Of the many masterpieces which classical antiquity has bequeathed to modern times, few have attained, at intervals, to such popularity; few have so gripped the interest of scholars and men of letters, as has this scintillating miscellany known as the Satyricon, ascribed by tradition to that Petronius who, at the court of Nero, acted as arbiter of elegance and dictator of fashion. The flashing wit, the masterly touches which bring out the characters with all the detail of a fine old copper etching; the marvelous use of realism by this, its first prophet; the sure knowledge of the perspective and background best adapted to each episode; the racy style, so smooth, so elegant, so simple when the educated are speaking, beguile the reader and blind him, at first, to the many discrepancies and incoherences with which the text, as we have it, is marred. The more one concentrates upon this author, the more apparent these faults become and the more one regrets the lacunae in the text. Notwithstanding numerous articles which deal with this work, some from the pens of the most profound scholars, its author is still shrouded in the mists of uncertainty and conjecture. He is as impersonal as Shakespeare, as aloof as Flaubert, in the opinion of Charles Whibley, and, it may be added, as genial as Rabelais; an enigmatic genius whose secret will never be laid bare with the resources at our present command. As I am not writing for scholars, I do not intend going very deeply into the labyrinth of critical controversy which surrounds the author and the work, but I shall deal with a few of the questions which, if properly understood, will enhance the value of the Satyricon, and contribute, in some degree, to a better understanding of the author…

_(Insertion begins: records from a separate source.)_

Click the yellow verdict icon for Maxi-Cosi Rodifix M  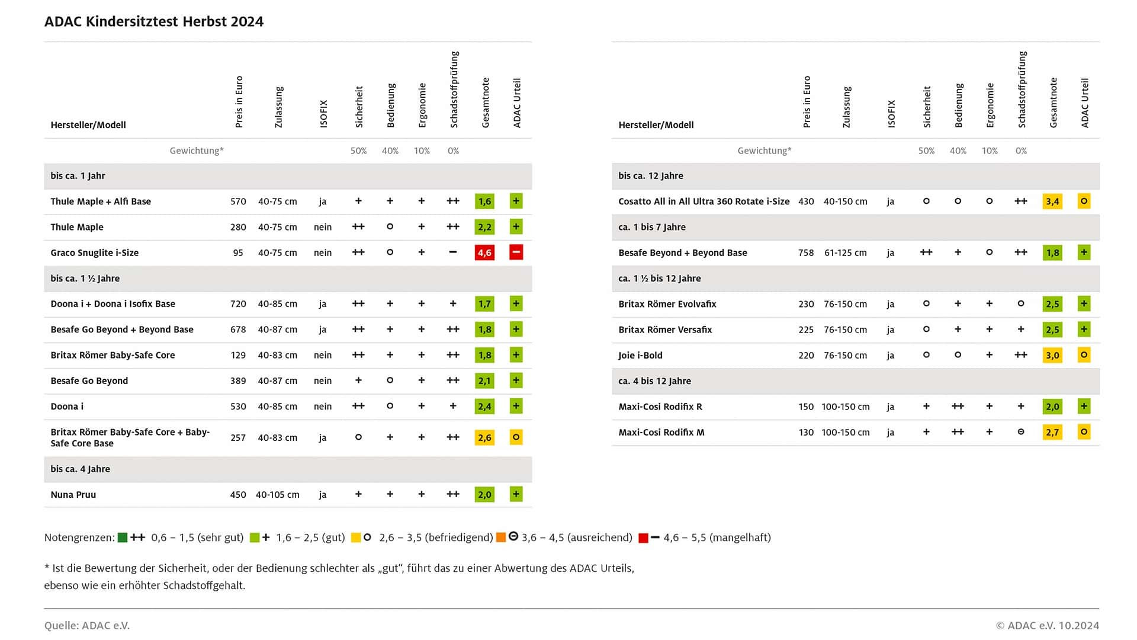click(1084, 432)
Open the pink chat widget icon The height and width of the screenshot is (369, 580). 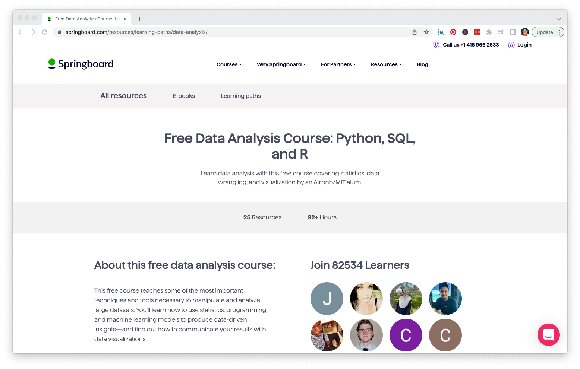548,334
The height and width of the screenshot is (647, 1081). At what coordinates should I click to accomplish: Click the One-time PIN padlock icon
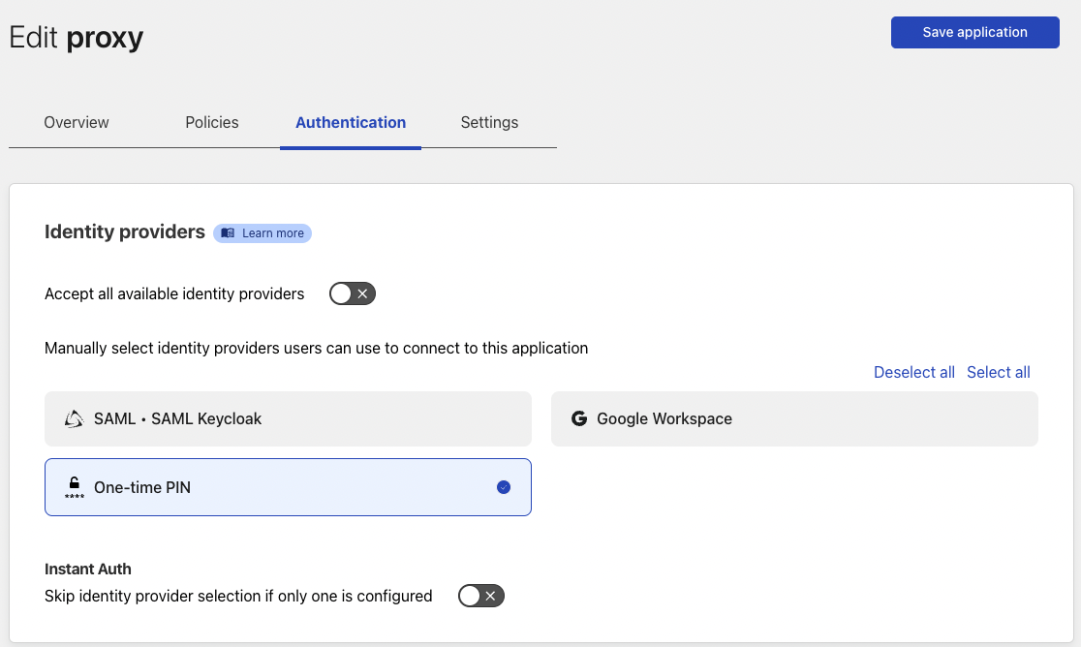point(74,486)
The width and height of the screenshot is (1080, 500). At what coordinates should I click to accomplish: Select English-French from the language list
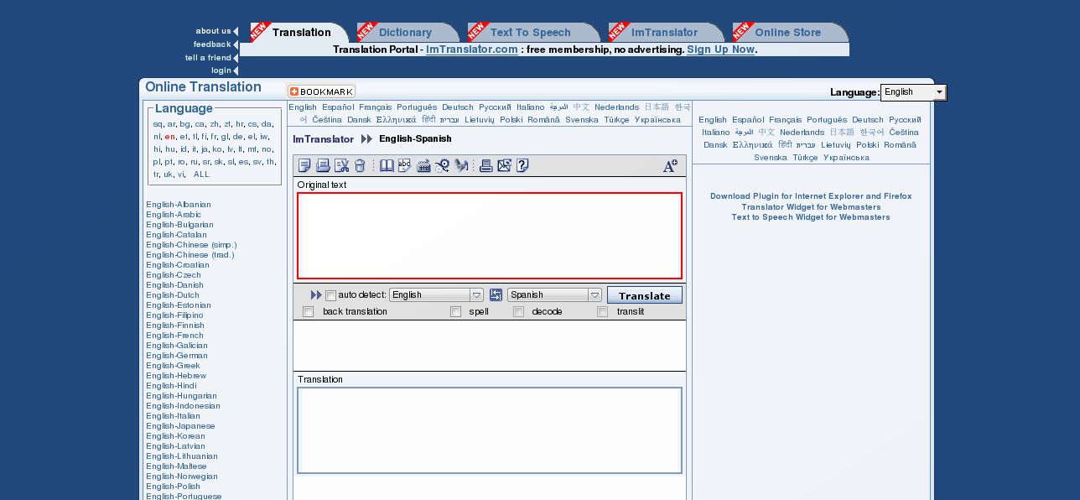point(174,336)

In any case, the author of this work, if it be the work of one brain, must have been a profound psychologist, a master of realism, a natural-born story teller, and a gentleman. His principal object in writing the work was to amuse but, in amusing, he also intended to pillory the aristocracy and his wit is as keen as the point of a rapier; but, when we bear in mind the fact that he was an ancient, we will find that his cynicism is not cruel, in him there is none of the malignity of Aristophanes; there is rather the attitude of the refined patrician who is always under the necessity of facing those things which he holds most in contempt, the supreme artist who suffers from the multitude of bill-boards, so to speak, who lashes the posters but holds in pitying contempt those who know so little of true art that they mistake those posters for the genuine article. Niebuhr’s estimate of his character is so just and free from prejudice, and proceeds from a mind which, in itself, was so pure and wholesome, that I will quote it:

“All great dramatic poets are endowed with the power of creating beings who seem to act and speak with perfect independence, so that the poet is nothing more than the relator of what takes place. When Goethe had conceived Faust and Margarete, Mephistopheles and Wagner, they moved and had their being without any exercise of his will. But in the peculiar power which Petronius exercises, in its application to every scene, to every individual character, in everything, noble or mean, which he undertakes, I know of but one who is fully equal to the Roman, and that is Diderot. Trimalchio and Agamemnon might have spoken for Petronius, and the nephew Rameau and the parson Papin for Diderot, in every condition and on every occasion inexhaustibly, out of their own nature; just so the purest and noblest souls, whose kind was, after all, not entirely extinct in their day.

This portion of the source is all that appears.